Chaque année, à l’été, c’est la même plaisanterie : émus et solennels, les antifiscalistes de tous poils célèbrent le «jour de libération fiscale». En 2014, l’événement tombe ce lundi. L’occasion de faire le point sur un indicateur plus idéologique que scientifique.
DE QUOI S’AGIT-IL ?
Le «jour de libération fiscale» est censé être la date à partir de laquelle les contribuables travaillent «pour eux» et non plus pour l’Etat. On le détermine souvent en calculant le taux de prélèvements «subi» par les salariés et en le rapportant aux 365 jours de l’année. La date peut ainsi évoluer en fonction de l’évolution de la fiscalité. Ainsi, selon une étude de l’institut économique Molinari, en 2014, «le salarié moyen français travaillera jusqu’au 28 juillet pour financer les dépenses publiques, soit deux jours de plus que l’an passé».

- **DOCUMENTS FOURNIS**
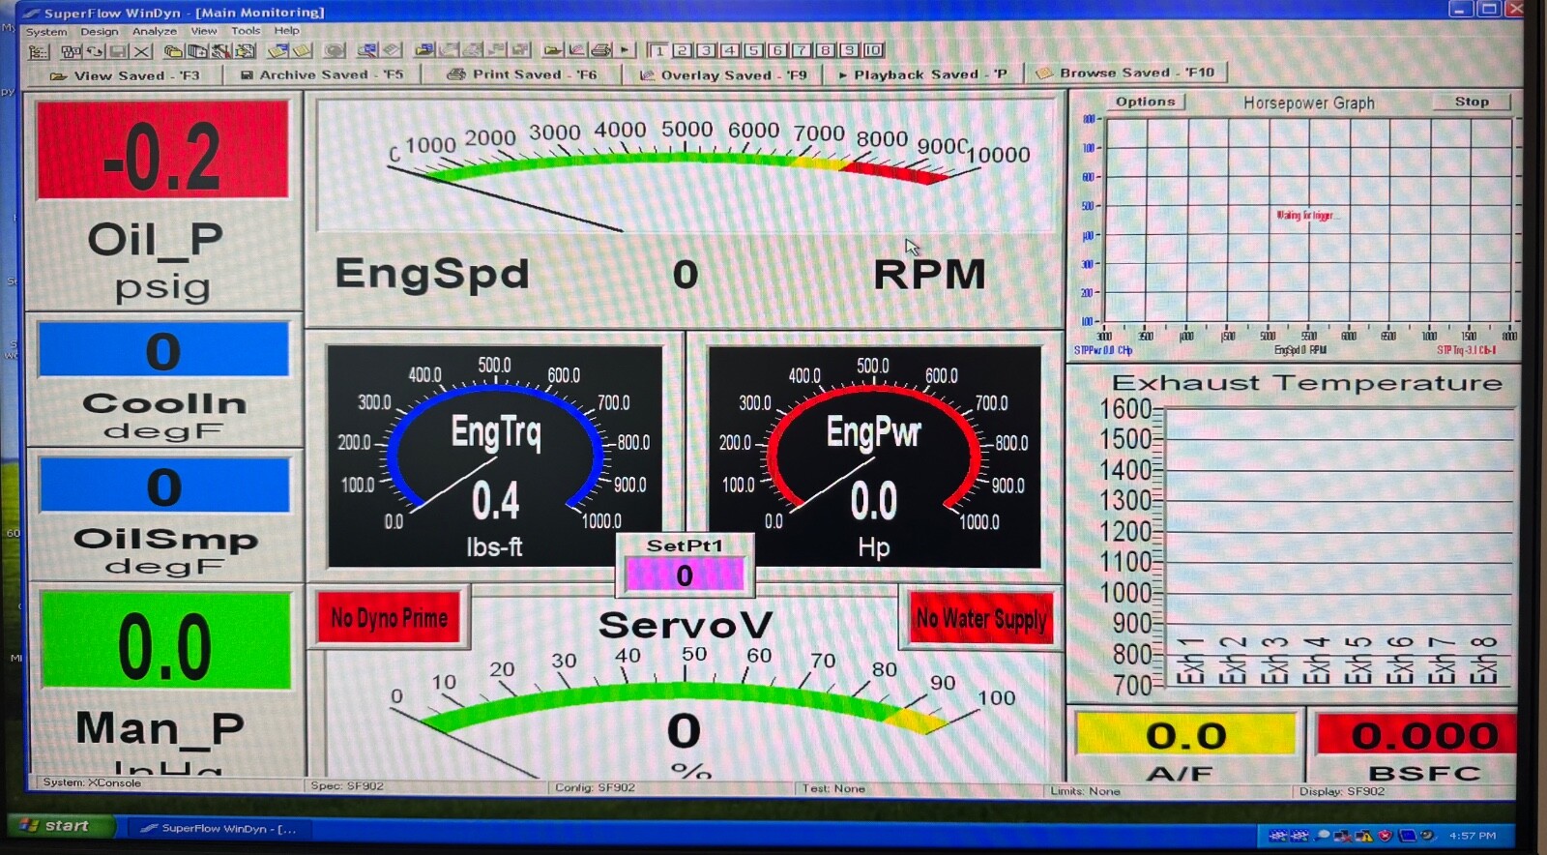Click the X delete icon in the toolbar
This screenshot has width=1547, height=855.
coord(142,51)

- **CONSIGNES**
**1)** D'après l'étude de l'institut économique Molinari mentionnée dans l'extrait cité, jusqu'à quelle date le salarié moyen français travaillera-t-il en 2014 pour financer les dépenses publiques ?
**2)** Actualisez l'extrait cité, tout ce qui va de « Chaque année, à » jusqu'à « idéologique que scientifique. », en remplaçant « plaisanterie » par « comédie ».

- **RÉSULTATS FINAUX**
**1)** Jusqu'au 28 juillet.

**2)**
Chaque année, à l’été, c’est la même comédie : émus et solennels, les antifiscalistes de tous poils célèbrent le «jour de libération fiscale». En 2014, l’événement tombe ce lundi. L’occasion de faire le point sur un indicateur plus idéologique que scientifique.